Even before we revealed our year-long exposure of academic grievance studies, Peter experienced an alarming amount of hostility on campus. He found abusive notes stuck to his office door, spurious complaints were repeatedly made about him and his photograph was defaced with profanity and Nazi swastikas. In person, he has been shouted at, followed, threatened and spat upon and consequently requires bodyguards at events he attends.
Why, then, some might ask, did Peter take part in this probe? If he was already subject to so much hostility, abuse and threats, why would he intensify this by challenging Social Justice scholarship? The simple answer? Because it matters. Ideologically biased scholarship which relies on shoddy methods, unevidenced ‘theory’ and ethics that are dependent on one’s gender, racial and sexual identity abound within these fields and they undermine both scholarship and social justice. One cannot expect a philosopher who has devoted his career to evidence-based epistemology and liberal ethics to ignore this alarming threat to both.
Since we revealed the project last year the hostility to Peter has intensified, but he was most apprehensive about how Portland State University would respond. He predicted they would look for a way to find him guilty of misconduct, even though academia has a long history of satire, parody, academic hoaxes and exposés. Within a few days, he received a letter informing him that there were concerns he had fabricated data. This was essential to our probe. We could not test whether journals would appropriately reject extremely implausible data and unwarranted conclusions drawn from them without offering them some. We revealed this ourselves so there was no chance of it entering the canon of knowledge.
Now Peter has been found guilty of failing to secure IRB (Institutional review board) approval for ‘conducting research on human subjects’. ‘But your papers had no real subjects,’ you might say. The human subjects they refer to are the reviewers and editors. By submitting papers and recording acceptances and rejections and directions, we are told, we were conducting research on humans, which requires IRB approval. We have no way of knowing whether it would have been granted and kept confidential or if we would have been required to get informed consent which would have invalidated our goal. We are currently watching bemused as academics argue among themselves as to whether this was likely, whether what we did was research, whether we researched humans or a system and whether Peter is accountable to PSU for work published in an online magazine.
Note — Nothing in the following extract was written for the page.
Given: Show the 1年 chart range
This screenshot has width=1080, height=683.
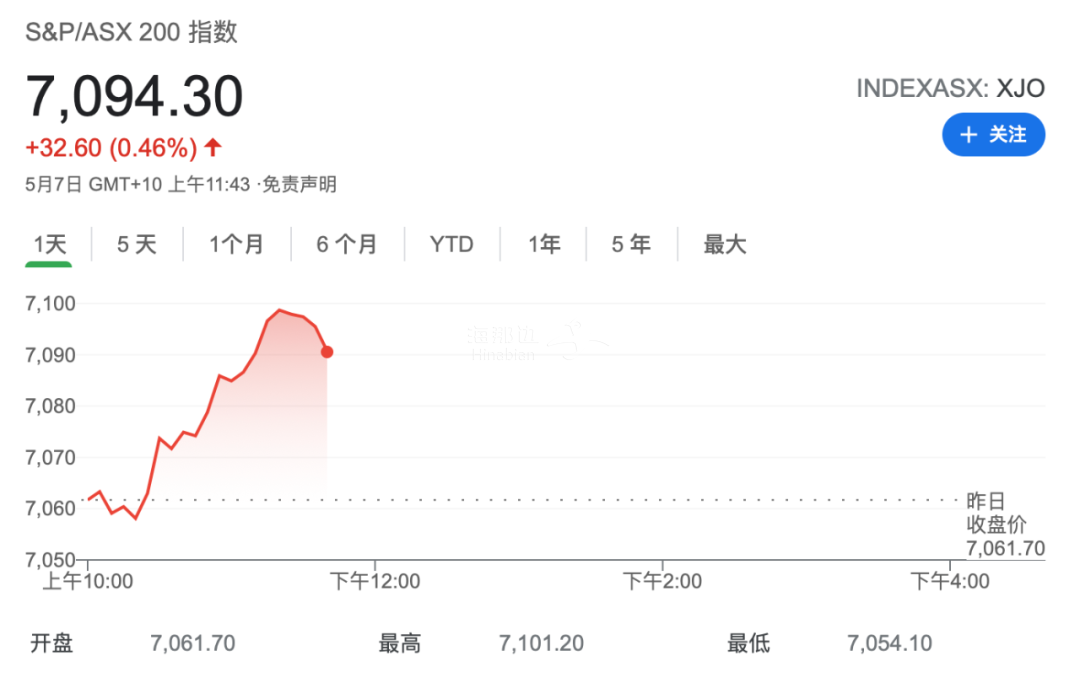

We do not yet know what PSU will do. They have already said that Peter failed to secure IRB approval, suspended him from conducting research on human subjects and ordered him to take training in IRB requirements if he wishes to do more studies. We are waiting to hear if there will be further sanctions and whether they will pursue the charges of fabricating data. Many people, including scores of members of the public, several prominent intellectuals and students that Peter has inspired with his teaching on critical thinking have written to PSU and urged them to make the right decision. Maybe they will. In the meantime, this latest furore over technicalities is a wonderful distraction from addressing the rather more pressing problems we highlighted in identity scholarship.